What is asked - Reproduce the rows below verbatim, from the first one up to and including the line that contains "The width and height of the screenshot is (738, 739).".

Extracted material -

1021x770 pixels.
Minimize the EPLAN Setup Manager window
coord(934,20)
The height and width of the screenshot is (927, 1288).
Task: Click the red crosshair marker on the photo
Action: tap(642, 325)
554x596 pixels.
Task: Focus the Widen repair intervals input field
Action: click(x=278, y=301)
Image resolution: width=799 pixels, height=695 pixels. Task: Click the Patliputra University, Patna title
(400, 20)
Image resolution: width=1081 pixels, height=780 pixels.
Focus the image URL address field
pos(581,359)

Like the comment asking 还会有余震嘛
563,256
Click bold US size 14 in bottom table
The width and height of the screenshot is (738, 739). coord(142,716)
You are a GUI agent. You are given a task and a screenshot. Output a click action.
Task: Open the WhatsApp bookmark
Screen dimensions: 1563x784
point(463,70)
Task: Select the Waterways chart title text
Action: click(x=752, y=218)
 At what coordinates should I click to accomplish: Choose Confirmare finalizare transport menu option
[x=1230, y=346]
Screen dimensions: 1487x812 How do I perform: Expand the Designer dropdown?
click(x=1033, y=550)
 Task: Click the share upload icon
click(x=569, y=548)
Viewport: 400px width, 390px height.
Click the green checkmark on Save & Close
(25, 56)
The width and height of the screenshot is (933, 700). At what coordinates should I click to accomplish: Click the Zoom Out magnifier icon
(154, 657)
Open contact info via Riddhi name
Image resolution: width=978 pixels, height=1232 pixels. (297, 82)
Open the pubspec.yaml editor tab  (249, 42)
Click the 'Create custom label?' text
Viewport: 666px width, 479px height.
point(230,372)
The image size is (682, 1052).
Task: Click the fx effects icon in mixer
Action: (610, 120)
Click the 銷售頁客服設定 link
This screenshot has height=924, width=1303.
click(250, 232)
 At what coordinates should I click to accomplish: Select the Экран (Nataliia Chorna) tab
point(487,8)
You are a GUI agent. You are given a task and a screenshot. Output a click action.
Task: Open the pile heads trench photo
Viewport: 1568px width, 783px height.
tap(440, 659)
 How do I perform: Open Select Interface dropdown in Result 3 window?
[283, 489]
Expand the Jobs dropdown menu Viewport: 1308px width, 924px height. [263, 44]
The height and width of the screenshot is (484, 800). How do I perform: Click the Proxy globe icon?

Output for this exercise -
1021x770 pixels.
Minimize the EPLAN Setup Manager window
coord(934,20)
The height and width of the screenshot is (927, 1288).
Task: Click the red crosshair marker on the photo
Action: tap(642, 325)
554x596 pixels.
Task: Focus the Widen repair intervals input field
Action: click(x=278, y=301)
Image resolution: width=799 pixels, height=695 pixels. Task: Click the Patliputra University, Patna title
(400, 20)
Image resolution: width=1081 pixels, height=780 pixels.
Focus the image URL address field
pos(581,359)

Like the comment asking 还会有余震嘛
563,256
Click bold US size 14 in bottom table
The width and height of the screenshot is (738, 739). coord(142,716)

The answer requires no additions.